The cardiologist is sounding the alarm and calling for collective awareness. “It is a social problem, a public health problem. I think the message has to be sent to people who use, to people who can advise, to doctors who make the diagnosis, so that they think about it more quickly, but also to the legislator so that there is complete care for these patients. The healthcare network must help these patients”.
A rapid evolution
Dr Mario Sénéchal is aware that the situation is changing rapidly. “Five or ten years ago, we didn’t think about it because it was much less common. Now it has become a reflex. If you have a patient under the age of 45 who doesn’t have a coronary, valvular or familial cause, you quickly raise the possibility of drug use, including amphetamines”.
More and more frequent
The IUCPQ sees at least one case of amphetamine-induced heart failure each week. This specific type of patient now represents 10% of the total number of patients with cardiac insufficiency. For Mario Sénéchal, “this is a scourge! Worse still, as he points out, “it affects a very young population”. Thirty-somethings!
Mr and Mrs Nobody
The effects and consequences of heavy amphetamine use in the short and long term are well known. But what about motivation? According to Dr Sénéchal, everyone is a user. “A quarter of patients do it for performance reasons, like students, business people, people with a fast pace of work. The other quarter are people who have experienced a difficult event, such as job loss or bereavement. For others, it is a way of life.

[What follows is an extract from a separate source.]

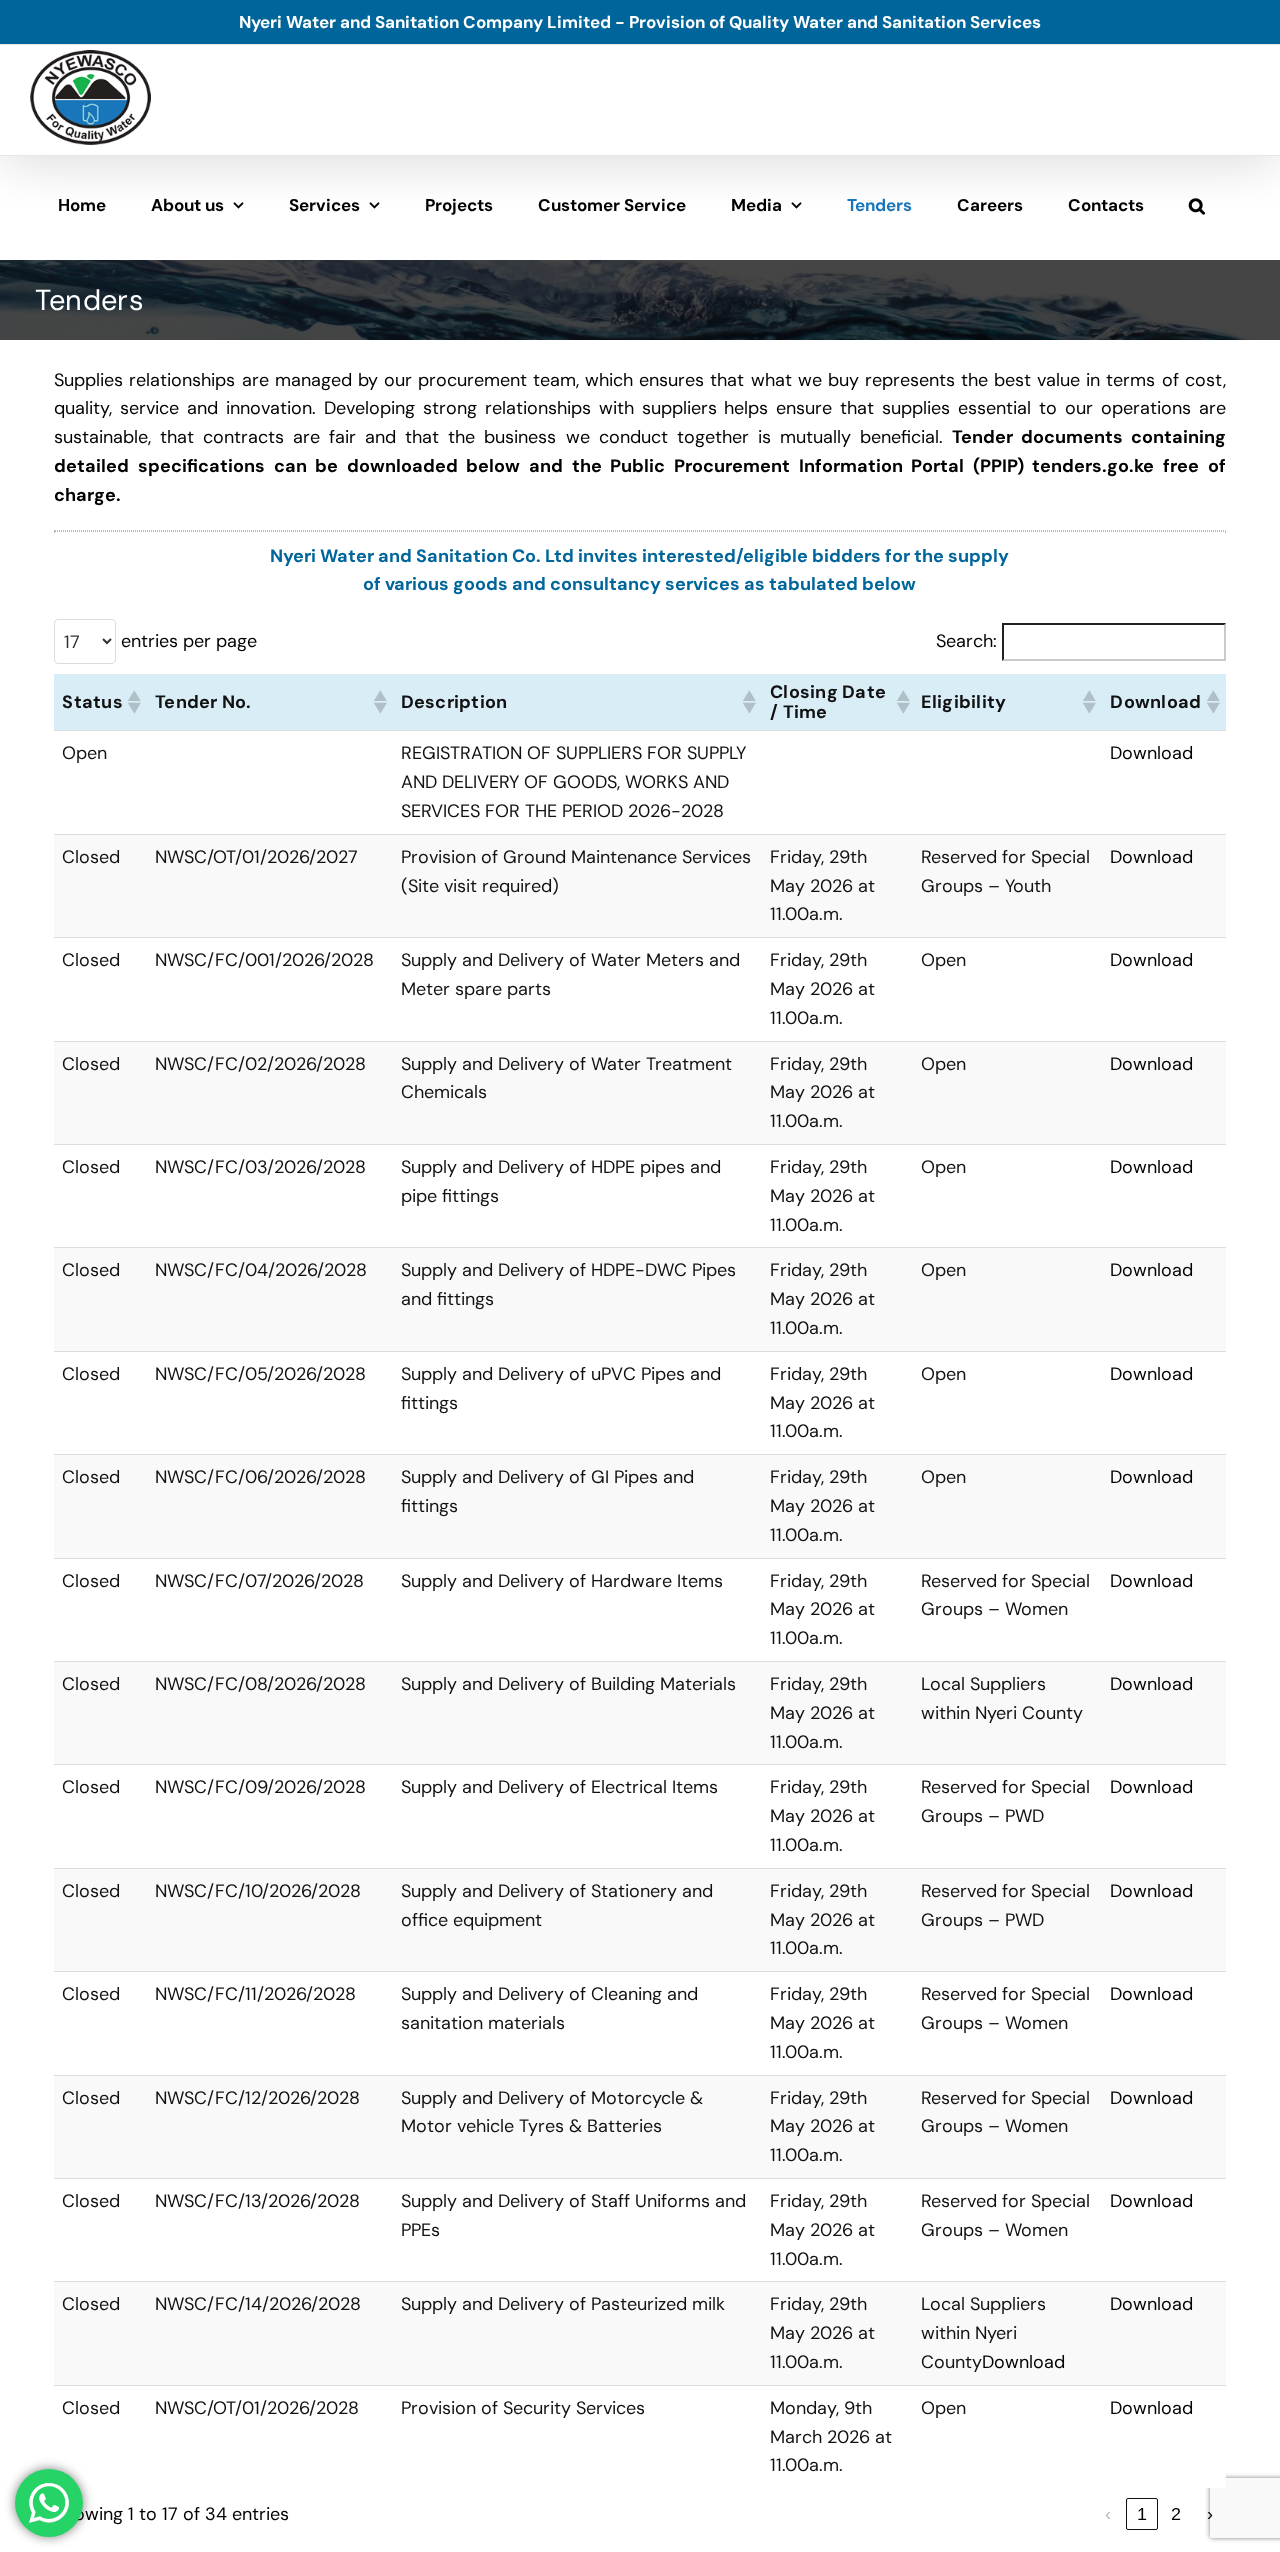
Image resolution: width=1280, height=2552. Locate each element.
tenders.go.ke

Taking amphetamines is all the easier when the cost of the drug is low. “20 tablets for 8 dollars,” says Mario Sénéchal.
A vital prognosis
Amphetamine-induced cardiac insufficiency is a real life-threatening condition. If stopping amphetamines and treatment is enough to find a heart in good condition, “recovery can take several months, even years”, reports Radio-Canada. However, in the case of terminal heart failure, the implantation of a mechanical heart becomes mandatory. Moreover, Dr. Sénéchal points out that “without this last resort, they would all have died”.